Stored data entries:

★ ★ ★ ★

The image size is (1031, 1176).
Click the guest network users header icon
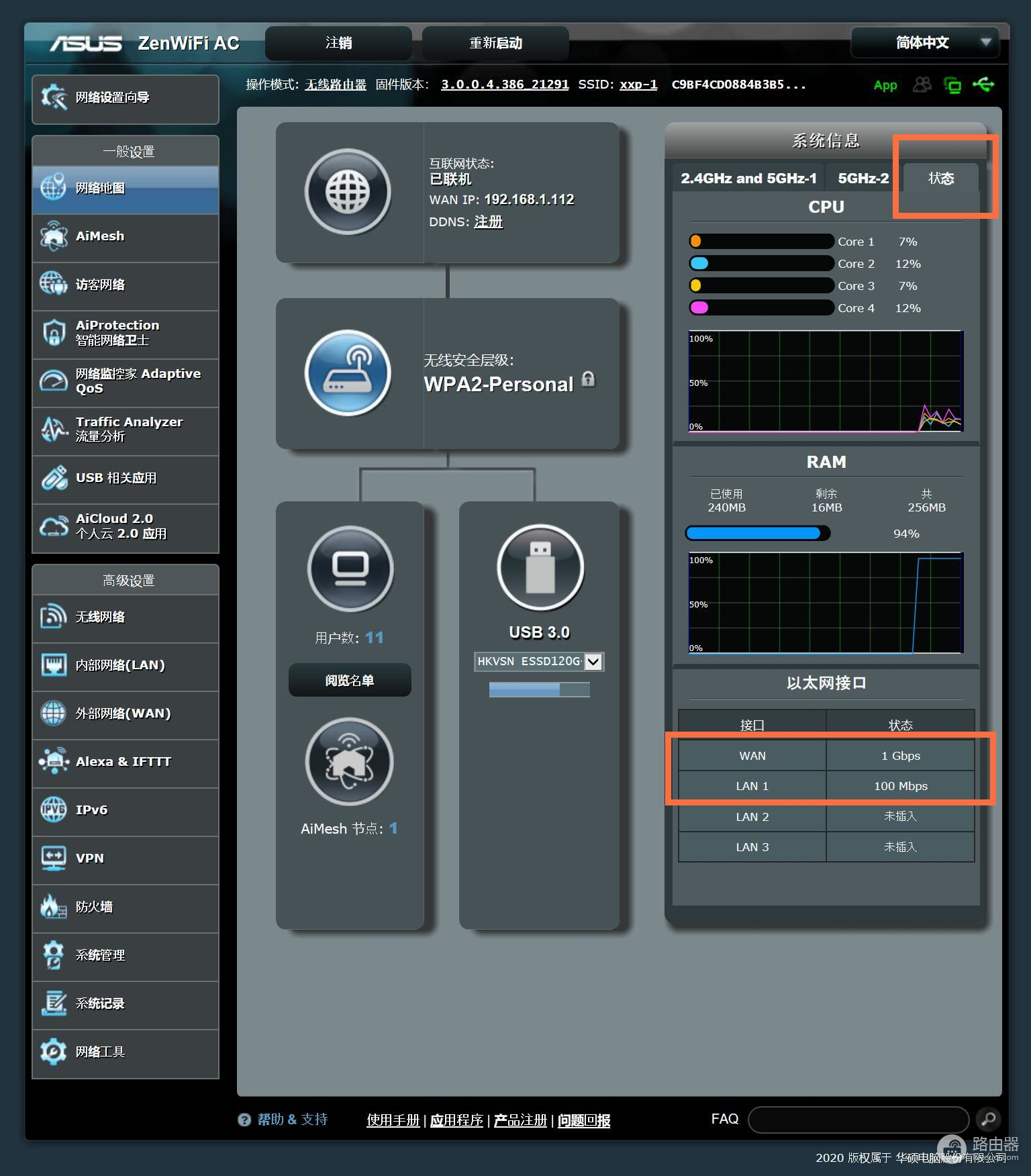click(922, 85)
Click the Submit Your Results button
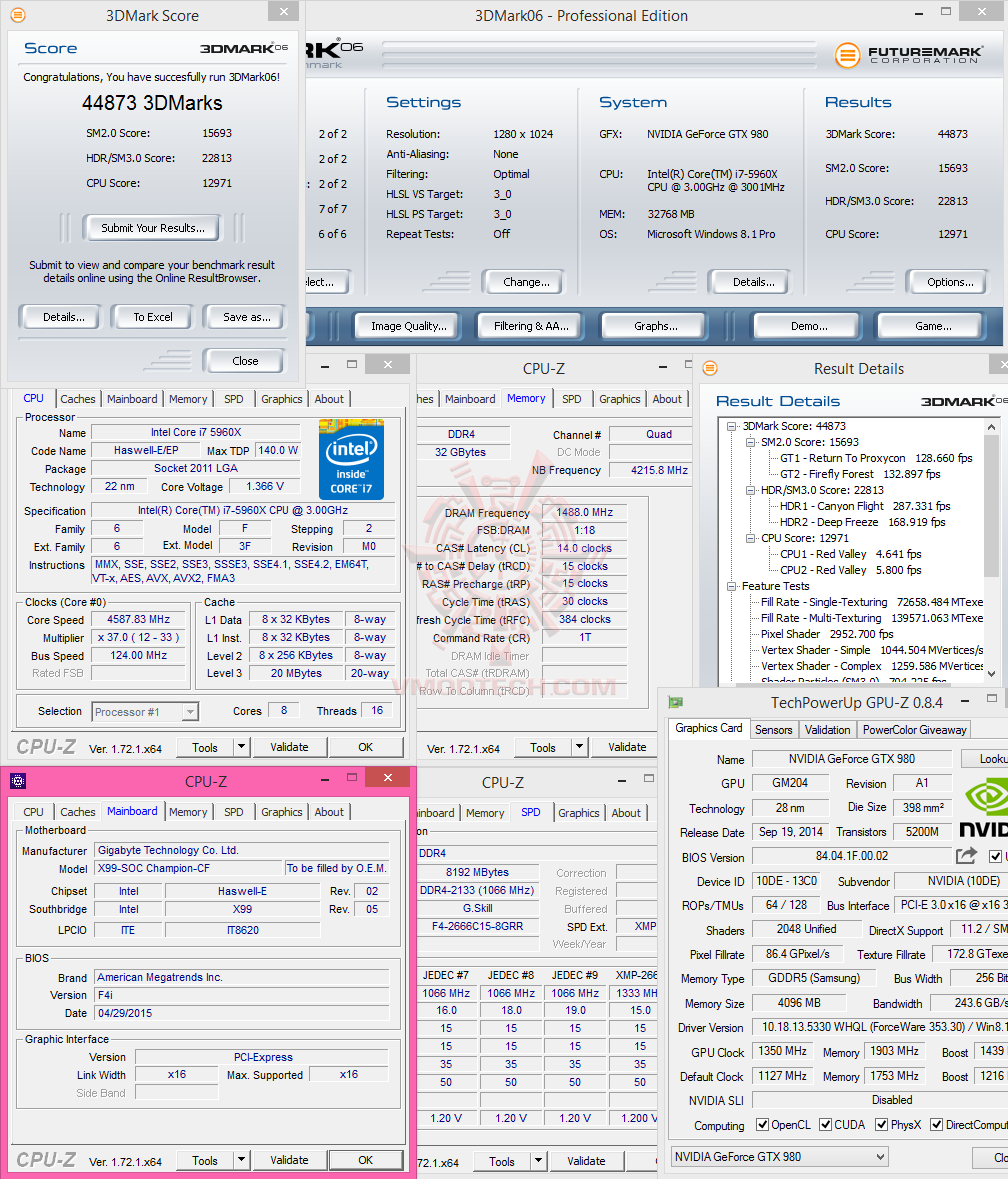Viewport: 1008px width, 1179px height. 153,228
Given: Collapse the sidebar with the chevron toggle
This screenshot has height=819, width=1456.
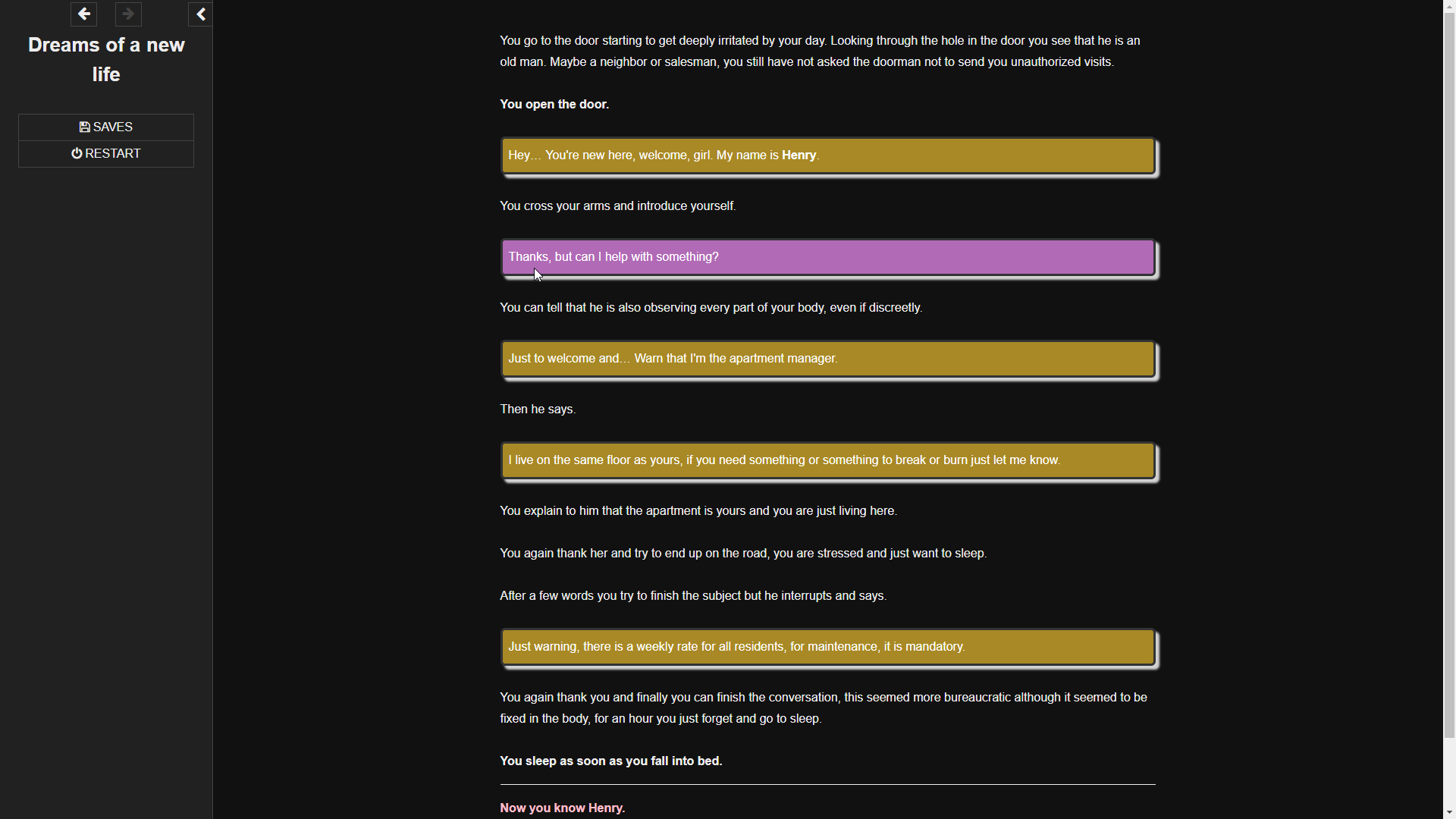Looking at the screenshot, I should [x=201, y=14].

★ ★ ★ ★

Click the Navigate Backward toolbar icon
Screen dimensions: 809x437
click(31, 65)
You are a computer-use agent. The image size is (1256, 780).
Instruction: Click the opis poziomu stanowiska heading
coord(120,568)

★ ★ ★ ★

Try it => Report the lines above that contain "size".

Output =>
The image size is (1031, 1176).
You are a computer-use agent. The image size is (1256, 780).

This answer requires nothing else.